Assignment.
Filter the entries below down to the lines that hold "width".

Provided entries.
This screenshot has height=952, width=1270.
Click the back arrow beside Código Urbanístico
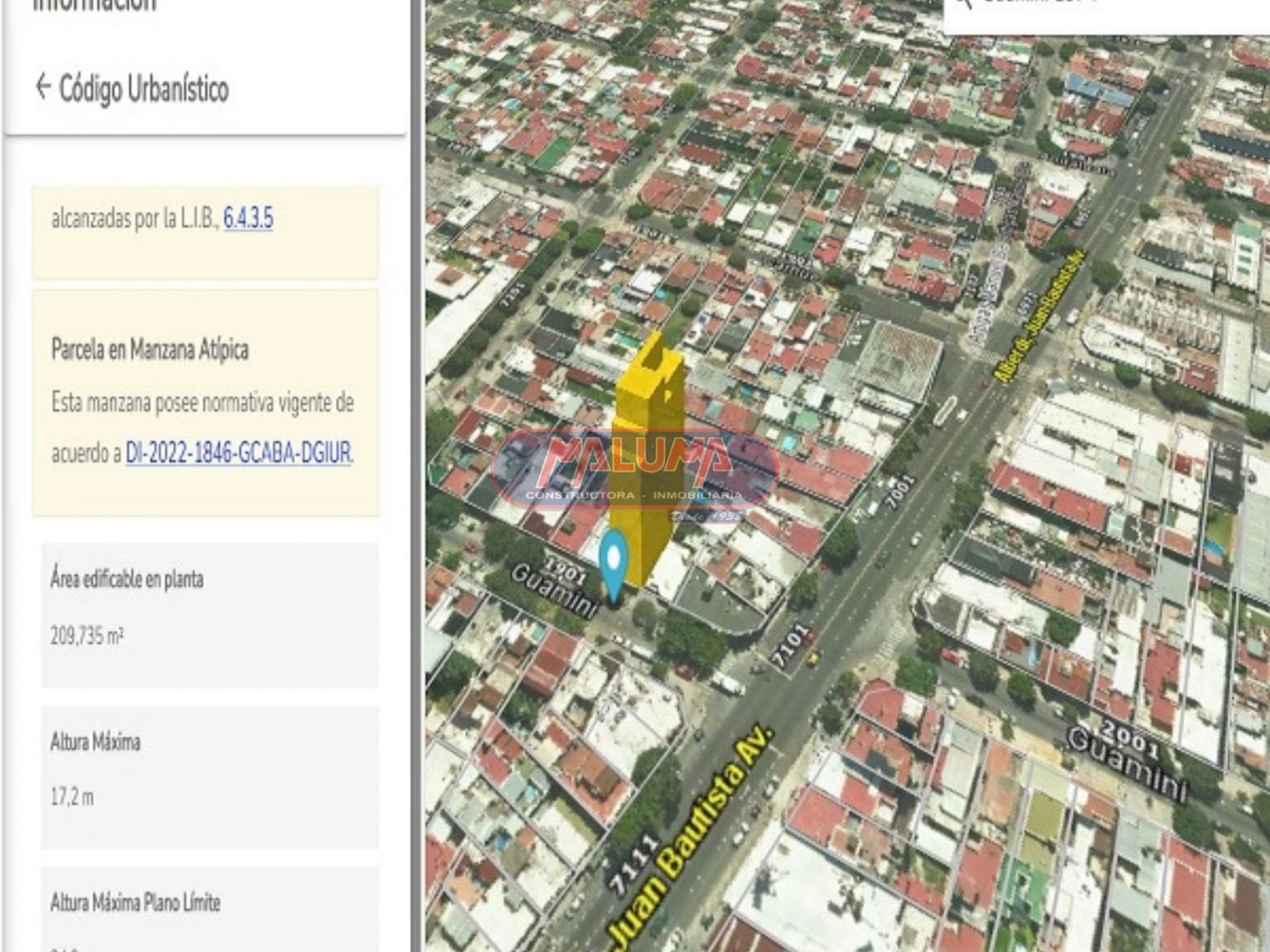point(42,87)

...

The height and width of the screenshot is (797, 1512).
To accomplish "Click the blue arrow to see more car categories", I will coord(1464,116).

Expected output.
This screenshot has height=952, width=1270.
The height and width of the screenshot is (797, 1512).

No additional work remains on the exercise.